If you want to outsmart the salesman and leave the dealership saving instead of spending more, it pays to know the different tactics they use to markup the prices. Here are common tricks that car salespersons employ to compel you to part ways with your money.
## 1. Bait-and-switch
It’s a classic tactic, but it still works. They way bait-and-switch operates is the salesman entices you with a cheaper car and then sells you another vehicle. They bait you with great deals and ads that get you into the store, but tell you that the ‘great deal’ was already sold, and proceed to sell you another car. Of course, it’s going to be more expensive than the first one.
You can overcome this trickery by calling the dealership to confirm that the vehicle is in stock, and inform them that you plan to visit and see the car for yourself.
## 2. They try to sell you add-ons that you don’t really need
You’ve decided to buy the car, now it’s time to discuss the paperwork. When a salesperson discusses the sales requirements with you, they may start bringing add-ons to the conversation, such as extended warranties and additional protection that you probably don’t need. If you’re not careful, you could end up paying for a lot of things that ultimately do you no good.
To protect yourself from this pitfall, ask the salesperson about what exactly the additional items cover and then evaluate them if you truly need them. This comes easier if you’re a previous car owner, as you’ll have a good idea of what you really need and what you don’t. If you’re a first time car buyer, ask yourself if you truly need the additional coverage. Most of the time, you’ll discover that you don’t really need the extra protection.
## 3. The salesperson says that they’re already losing money on the deal as it is
This is the salesperson appealing to your sympathy and discouraging you from negotiating the price any further. What you have to keep in mind is that the dealership is always looking to profit, and they won’t go into a deal without ensuring that they make money out of it. As such, it’s practically impossible that the salesperson will pitch a losing offer. If they say that they’re losing money on the deal they’re offering you, tell them, so are you.
## 4. They bloat the car’s interest rate
When you choose to finance your vehicle in-house, dealers can make a lot of money by raising the car’s interest rate, and oftentimes, consumers are utterly unaware of just how large the interest rate actually is.
Although many dealers will offer competitive rates, they will also typically start with higher rates to ensure a bit of profit.
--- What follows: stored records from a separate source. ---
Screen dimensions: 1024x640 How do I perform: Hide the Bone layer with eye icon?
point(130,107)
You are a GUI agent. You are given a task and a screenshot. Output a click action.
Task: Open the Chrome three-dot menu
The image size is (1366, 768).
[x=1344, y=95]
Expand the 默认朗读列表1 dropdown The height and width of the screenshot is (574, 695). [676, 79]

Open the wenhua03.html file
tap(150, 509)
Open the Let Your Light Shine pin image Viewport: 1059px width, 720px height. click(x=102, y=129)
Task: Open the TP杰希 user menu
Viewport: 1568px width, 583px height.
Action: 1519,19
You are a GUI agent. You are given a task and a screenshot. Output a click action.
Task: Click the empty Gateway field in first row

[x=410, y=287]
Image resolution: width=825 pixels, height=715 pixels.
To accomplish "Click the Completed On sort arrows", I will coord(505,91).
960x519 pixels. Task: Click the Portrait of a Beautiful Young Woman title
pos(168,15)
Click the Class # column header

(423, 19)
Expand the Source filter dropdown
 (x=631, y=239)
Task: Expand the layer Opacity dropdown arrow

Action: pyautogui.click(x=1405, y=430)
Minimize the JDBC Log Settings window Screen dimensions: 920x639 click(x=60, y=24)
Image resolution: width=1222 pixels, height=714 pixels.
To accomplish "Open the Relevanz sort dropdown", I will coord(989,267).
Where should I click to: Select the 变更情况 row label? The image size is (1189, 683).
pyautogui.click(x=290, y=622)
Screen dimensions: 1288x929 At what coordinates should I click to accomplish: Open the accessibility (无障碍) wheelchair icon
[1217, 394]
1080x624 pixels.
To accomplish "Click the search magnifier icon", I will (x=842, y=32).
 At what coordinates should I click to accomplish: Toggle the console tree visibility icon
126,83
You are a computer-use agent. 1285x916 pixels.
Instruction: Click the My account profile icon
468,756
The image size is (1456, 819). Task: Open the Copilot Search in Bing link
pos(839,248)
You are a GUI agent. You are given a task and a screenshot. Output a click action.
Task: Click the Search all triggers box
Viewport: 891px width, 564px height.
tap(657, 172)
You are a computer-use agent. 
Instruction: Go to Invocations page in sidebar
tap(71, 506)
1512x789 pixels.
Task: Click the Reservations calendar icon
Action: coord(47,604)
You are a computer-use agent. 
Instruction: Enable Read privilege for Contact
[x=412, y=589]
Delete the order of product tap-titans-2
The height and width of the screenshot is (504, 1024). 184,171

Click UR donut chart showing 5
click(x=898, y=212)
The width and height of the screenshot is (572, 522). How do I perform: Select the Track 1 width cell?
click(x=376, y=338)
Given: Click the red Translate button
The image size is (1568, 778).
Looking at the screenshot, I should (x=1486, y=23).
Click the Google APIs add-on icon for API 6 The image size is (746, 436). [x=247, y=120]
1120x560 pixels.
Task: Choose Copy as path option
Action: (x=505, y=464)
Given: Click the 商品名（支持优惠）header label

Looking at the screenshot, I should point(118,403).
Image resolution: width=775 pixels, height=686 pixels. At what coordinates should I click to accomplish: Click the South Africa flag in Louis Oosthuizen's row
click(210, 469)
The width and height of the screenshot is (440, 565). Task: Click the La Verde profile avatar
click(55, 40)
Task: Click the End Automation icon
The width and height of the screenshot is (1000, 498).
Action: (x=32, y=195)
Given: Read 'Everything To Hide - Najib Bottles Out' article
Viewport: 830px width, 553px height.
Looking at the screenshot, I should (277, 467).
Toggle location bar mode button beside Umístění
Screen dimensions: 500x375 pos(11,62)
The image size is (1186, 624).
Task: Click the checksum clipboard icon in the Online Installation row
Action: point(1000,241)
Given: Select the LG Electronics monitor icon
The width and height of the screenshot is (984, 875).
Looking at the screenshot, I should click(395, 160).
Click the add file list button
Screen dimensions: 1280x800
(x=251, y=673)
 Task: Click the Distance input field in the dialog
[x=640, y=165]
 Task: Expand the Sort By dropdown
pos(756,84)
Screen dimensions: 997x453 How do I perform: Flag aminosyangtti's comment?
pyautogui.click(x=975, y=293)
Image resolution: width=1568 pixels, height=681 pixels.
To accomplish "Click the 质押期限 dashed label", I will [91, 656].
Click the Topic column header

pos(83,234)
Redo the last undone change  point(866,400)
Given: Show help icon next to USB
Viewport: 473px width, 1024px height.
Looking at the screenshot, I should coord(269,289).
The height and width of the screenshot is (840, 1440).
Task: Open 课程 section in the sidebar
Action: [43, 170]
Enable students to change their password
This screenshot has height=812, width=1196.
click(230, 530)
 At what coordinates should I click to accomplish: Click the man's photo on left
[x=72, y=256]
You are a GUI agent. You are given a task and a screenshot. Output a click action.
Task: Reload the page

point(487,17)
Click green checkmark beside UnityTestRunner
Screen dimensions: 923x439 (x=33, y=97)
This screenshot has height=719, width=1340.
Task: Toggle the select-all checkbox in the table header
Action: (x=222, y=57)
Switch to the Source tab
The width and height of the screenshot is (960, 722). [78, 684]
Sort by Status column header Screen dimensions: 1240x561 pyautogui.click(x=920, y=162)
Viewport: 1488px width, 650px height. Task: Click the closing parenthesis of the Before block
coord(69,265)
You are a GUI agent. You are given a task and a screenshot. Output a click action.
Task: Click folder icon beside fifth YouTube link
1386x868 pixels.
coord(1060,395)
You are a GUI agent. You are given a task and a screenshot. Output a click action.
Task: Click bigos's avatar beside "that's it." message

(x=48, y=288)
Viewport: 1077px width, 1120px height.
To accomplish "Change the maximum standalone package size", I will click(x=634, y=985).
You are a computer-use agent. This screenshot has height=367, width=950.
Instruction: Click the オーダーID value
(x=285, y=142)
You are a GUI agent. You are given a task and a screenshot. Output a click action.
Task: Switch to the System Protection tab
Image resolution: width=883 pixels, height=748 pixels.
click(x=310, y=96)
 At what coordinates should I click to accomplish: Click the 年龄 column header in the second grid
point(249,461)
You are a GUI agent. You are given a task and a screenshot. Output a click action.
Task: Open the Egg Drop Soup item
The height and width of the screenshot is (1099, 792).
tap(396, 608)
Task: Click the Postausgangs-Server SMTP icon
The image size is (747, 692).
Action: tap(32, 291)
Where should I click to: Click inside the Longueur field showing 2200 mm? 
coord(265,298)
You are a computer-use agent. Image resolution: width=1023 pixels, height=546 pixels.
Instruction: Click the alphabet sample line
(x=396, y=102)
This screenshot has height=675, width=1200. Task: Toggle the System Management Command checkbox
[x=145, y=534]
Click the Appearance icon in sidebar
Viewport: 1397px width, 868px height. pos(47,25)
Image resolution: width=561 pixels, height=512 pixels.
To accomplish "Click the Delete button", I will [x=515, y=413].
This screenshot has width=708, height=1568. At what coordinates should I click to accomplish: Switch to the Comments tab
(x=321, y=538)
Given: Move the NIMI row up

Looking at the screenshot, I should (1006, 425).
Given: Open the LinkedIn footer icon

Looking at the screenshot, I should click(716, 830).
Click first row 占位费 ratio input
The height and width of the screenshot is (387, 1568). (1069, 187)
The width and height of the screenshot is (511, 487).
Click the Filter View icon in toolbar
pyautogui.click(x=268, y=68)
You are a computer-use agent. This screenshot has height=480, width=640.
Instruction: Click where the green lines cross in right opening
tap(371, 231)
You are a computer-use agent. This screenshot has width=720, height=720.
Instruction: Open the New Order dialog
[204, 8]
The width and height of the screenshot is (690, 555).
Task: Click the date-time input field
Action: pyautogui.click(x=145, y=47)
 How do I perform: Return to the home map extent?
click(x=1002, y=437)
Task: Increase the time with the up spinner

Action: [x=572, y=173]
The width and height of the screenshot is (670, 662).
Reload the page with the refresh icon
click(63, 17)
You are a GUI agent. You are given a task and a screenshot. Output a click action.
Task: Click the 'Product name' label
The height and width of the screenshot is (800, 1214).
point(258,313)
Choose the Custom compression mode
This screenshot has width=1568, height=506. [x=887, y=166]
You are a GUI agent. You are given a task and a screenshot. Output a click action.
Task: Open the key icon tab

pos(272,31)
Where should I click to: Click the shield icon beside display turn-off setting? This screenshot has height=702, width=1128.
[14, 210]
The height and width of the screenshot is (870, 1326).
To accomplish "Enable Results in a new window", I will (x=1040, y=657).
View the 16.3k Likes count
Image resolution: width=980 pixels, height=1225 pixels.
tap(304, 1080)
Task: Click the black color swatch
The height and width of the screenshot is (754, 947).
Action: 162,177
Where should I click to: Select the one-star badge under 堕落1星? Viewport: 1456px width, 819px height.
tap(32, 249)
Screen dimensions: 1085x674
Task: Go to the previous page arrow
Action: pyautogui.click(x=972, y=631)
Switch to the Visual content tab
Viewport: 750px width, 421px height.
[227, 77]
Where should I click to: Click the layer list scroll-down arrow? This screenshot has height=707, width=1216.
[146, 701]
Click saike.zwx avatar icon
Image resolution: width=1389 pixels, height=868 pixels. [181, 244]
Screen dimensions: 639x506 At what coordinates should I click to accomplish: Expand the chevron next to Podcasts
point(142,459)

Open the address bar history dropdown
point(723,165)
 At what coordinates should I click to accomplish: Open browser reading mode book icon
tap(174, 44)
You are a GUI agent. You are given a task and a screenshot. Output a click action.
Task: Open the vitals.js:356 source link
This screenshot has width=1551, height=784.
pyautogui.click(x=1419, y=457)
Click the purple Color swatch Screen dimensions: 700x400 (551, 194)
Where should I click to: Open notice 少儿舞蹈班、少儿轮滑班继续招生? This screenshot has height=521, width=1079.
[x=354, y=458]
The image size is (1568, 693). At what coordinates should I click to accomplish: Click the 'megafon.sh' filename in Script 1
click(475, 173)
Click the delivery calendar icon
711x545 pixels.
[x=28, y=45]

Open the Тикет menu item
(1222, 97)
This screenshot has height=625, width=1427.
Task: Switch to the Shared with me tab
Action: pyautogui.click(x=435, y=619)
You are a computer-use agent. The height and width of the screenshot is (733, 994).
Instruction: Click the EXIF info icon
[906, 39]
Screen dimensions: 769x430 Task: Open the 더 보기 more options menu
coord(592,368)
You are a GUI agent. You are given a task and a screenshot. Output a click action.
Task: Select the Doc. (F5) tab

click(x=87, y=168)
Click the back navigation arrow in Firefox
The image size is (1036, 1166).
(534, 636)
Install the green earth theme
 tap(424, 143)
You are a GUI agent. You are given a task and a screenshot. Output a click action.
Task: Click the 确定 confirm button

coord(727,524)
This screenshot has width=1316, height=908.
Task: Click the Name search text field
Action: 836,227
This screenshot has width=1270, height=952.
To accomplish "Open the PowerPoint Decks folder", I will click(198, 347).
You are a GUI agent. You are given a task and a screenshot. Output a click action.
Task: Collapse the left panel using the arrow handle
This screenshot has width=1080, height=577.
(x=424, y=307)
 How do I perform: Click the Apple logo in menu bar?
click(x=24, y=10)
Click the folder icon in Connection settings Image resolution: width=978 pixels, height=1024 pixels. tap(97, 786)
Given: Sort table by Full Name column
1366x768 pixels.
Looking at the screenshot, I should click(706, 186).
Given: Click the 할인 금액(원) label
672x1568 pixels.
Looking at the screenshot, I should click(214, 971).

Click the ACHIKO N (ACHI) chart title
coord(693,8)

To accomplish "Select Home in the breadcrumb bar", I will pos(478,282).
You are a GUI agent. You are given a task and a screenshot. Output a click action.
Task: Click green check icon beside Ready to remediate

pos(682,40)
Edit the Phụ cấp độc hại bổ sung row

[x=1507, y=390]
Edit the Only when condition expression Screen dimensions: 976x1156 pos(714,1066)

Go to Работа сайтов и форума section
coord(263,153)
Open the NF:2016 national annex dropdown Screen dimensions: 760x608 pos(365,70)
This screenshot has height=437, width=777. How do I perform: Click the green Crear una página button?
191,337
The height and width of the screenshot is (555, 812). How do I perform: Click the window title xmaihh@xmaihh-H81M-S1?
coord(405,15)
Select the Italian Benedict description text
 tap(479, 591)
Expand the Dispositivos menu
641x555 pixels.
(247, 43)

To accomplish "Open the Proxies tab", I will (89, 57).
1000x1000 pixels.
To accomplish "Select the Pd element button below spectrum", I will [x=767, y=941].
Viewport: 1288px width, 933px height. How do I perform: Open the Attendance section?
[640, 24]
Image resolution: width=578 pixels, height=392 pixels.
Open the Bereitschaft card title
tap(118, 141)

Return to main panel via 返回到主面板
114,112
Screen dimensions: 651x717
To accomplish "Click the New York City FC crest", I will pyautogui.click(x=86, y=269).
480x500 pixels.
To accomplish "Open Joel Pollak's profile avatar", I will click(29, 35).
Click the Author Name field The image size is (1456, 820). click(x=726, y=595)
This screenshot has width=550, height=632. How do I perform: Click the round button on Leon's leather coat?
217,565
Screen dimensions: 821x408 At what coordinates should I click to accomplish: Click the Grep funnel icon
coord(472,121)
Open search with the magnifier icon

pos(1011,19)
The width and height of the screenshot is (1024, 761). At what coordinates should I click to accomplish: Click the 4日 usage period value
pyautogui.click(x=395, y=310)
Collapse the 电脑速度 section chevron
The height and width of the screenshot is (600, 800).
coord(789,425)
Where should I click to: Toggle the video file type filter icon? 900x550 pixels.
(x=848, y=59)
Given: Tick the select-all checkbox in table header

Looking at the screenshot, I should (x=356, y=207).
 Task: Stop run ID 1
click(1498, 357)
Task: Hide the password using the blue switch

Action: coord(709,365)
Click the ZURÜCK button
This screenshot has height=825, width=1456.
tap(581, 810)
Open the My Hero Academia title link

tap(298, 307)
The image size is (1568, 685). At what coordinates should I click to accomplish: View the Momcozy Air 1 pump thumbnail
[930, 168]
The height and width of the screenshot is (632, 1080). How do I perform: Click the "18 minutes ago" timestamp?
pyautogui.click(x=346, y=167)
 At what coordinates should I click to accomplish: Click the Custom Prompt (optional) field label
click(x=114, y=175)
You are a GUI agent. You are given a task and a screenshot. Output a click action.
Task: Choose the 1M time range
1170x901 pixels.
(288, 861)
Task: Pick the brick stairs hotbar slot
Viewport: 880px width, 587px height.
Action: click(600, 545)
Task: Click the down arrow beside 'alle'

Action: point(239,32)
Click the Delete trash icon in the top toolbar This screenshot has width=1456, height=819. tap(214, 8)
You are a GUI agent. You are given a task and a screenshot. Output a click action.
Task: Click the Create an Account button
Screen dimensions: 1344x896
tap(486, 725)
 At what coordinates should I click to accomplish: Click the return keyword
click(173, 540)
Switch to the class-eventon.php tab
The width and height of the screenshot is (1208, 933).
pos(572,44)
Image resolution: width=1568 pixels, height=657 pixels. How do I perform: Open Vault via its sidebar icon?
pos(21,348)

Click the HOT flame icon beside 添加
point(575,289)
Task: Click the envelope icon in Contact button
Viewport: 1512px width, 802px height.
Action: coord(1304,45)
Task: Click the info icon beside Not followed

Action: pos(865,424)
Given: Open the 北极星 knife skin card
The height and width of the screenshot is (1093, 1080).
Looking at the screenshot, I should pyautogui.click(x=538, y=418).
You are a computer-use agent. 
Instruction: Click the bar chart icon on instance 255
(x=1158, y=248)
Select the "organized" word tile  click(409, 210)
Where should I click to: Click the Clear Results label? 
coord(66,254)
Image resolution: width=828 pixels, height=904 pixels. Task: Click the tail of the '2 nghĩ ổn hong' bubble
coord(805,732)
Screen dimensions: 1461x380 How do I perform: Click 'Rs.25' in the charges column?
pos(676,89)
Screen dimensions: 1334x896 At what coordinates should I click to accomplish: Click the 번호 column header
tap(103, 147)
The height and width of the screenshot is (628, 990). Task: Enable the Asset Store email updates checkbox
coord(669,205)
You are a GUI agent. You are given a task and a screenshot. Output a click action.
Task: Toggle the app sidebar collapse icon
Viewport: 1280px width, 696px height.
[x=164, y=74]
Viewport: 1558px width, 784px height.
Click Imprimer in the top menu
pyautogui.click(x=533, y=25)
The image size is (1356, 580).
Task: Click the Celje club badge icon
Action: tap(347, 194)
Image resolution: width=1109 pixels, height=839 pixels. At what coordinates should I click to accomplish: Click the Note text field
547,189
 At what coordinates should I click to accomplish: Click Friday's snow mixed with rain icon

You may soon discover that dealership rates are much higher than what the banks offer. The best way to protect yourself is to talk to your bank directly about the interest rates that you would qualify for. This will equip you with the information you need to negotiate with dealerships.
## 5. The salesperson raises the price or tacks on hidden fees as the deal is about to close
As the deal is about to close, you may start feeling good about yourself. The salesman could use the natural high that you’re feeling to your disadvantage and add a last-minute price increase or previously undisclosed fees, along with a good excuse for them. Whether you’re excited to drive your car home or exhausted from the negotiations, don’t give in. Emphasize that you’ve already settled on the price and be willing to walk out the door if they insist.
As with any purchase that involves a lot of money, you should never rush into purchasing a car. Maintain a degree of calm and practice patience on any decision that involves you coughing up more cash. With preparation, discernment, and some luck, you can get your money’s worth.